El síndrome de Cushing se caracteriza por una serie de signos y síntomas ocasionados por las concentraciones excesivamente elevadas de cortisol en sangre. El cortisol se produce en la parte más externa de las glándulas suprarrenales que es la corteza suprarrenal. Es una hormona esteroidea que participa en el metabolismo de las proteínas y los lípidos y estimula la producción de glucosa en el hígado. Forma parte de la respuesta del organismo al estrés físico y emocional, regula la presión arterial, controla la inflamación y puede afectar a la función cardiovascular. Las glándulas suprarrenales se localizan en la parte superior de cada uno de los riñones. Forman parte del sistema endocrino, una red de glándulas que se comunican entre sí y con otros órganos mediante la liberación de hormonas. La corteza suprarrenal produce hormonas esteroideas como el cortisol o la aldosterona y andrógenos de origen suprarrenal, principalmente la deshidroepiandrosterona (DHEA).

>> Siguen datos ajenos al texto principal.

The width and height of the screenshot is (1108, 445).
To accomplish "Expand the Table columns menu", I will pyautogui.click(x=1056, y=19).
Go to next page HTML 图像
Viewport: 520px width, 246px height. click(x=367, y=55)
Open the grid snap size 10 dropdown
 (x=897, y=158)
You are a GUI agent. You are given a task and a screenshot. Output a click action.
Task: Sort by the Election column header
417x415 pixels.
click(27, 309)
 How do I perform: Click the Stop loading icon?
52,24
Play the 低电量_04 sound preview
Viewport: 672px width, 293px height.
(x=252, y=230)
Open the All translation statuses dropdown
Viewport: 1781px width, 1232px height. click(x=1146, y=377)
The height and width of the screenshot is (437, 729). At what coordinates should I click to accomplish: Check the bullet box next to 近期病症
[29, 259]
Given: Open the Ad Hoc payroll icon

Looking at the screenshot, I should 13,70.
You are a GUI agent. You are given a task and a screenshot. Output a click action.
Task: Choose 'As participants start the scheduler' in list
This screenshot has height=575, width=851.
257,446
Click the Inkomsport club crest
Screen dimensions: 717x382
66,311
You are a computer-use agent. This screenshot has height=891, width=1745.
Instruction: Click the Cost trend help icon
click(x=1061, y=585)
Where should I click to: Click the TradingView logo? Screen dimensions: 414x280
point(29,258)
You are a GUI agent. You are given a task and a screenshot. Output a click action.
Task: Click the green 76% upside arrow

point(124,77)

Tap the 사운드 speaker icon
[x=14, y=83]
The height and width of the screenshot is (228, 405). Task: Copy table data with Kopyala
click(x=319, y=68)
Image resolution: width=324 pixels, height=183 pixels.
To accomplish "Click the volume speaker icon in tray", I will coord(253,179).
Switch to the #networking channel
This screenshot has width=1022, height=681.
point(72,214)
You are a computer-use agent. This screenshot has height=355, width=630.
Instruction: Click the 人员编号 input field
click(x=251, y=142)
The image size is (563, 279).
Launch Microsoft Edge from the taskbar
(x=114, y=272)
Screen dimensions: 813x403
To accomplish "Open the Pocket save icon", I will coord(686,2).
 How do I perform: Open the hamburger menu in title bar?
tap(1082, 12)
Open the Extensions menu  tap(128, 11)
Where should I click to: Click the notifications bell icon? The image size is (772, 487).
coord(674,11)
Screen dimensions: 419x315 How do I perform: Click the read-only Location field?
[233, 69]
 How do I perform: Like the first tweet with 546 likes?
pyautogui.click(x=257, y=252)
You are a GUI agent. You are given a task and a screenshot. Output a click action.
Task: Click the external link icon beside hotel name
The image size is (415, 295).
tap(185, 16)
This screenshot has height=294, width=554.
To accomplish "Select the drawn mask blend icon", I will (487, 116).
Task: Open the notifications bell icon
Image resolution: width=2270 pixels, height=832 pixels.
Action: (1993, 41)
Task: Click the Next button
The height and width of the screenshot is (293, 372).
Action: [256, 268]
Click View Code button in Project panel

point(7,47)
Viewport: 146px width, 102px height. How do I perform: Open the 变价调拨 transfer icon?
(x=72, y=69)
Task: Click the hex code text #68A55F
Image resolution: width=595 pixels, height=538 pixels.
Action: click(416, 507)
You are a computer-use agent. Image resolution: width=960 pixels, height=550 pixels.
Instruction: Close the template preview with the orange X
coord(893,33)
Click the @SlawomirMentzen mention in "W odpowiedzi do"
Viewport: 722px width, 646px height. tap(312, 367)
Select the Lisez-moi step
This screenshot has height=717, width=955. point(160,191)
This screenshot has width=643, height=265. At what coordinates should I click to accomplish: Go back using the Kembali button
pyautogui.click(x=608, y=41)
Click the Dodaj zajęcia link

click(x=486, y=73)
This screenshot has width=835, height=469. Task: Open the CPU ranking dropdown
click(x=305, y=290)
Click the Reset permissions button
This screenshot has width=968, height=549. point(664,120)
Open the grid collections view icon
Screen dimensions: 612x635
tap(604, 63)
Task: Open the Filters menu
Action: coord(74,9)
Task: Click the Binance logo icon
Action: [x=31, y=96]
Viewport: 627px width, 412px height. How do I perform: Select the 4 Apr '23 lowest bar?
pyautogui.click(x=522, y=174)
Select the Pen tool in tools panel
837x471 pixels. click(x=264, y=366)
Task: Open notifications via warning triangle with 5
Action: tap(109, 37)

La producción de cortisol está controlada por un mecanismo de retroalimentación en el que participan las glándulas suprarrenales, la hipófisis y el hipotálamo. Cuando el cortisol disminuye, el hipotálamo produce la hormona liberadora de la corticotropina (CRH). Esta a su vez estimula a la hipófisis para que empiece a secretar hormona adrenocorticotropa (ACTH). La ACTH estimula a las glándulas suprarrenales para que fabriquen y liberen cortisol. Cuando el cortisol aumenta, la producción de CRH y de ACTH disminuye.

El síndrome de Cushing es una entidad poco frecuente. Algunas posibles causas son:

  • Tratamiento prolongado con glucocorticoides, que son químicamente similares al cortisol (síndrome de Cushing iatrogénico): pueden recetarse en enfermedades como el asma, la artritis reumatoide, el lupus y otras enfermedades inflamatorias, y también después de un trasplante para debilitar al sistema inmunitario y disminuir las probabilidades de que se produzca un rechazo del órgano.
  • Enfermedad de Cushing: causada por un tumor hipofisario productor de un exceso de ACTH, que a su vez estimula a la glándula suprarrenal para que produzca cortisol. La enfermedad de Cushing representa alrededor del 40% de los casos de síndrome de Cushing. Es la causa más frecuente de exceso de producción de cortisol endógeno.
  • Sobreproducción primaria de cortisol por las glándulas suprarrenales debido a un tumor o a hiperplasia suprarrenal.
  • Tumor localizado en alguna otra parte del organismo como páncreas, pulmón o glándula tiroides, que produce ACTH fuera de la hipófisis (ectópica).

Aunque puede aparecer en cualquier momento, su diagnóstico es más frecuente entre los 20 y 50 años de edad, y en mujeres. Raramente, también se da en personas con una mutación genética hereditaria como la neoplasia endocrina múltiple de tipo 1 o MEN-1, que aumenta el riesgo de desarrollar tumores en cualquier parte del sistema endocrino, incluyendo tumores hipofisarios y suprarrenales. Las personas con obesidad o diabetes de tipo 2 mal controlada también presentan mayor riesgo de desarrollar síndrome de Cushing.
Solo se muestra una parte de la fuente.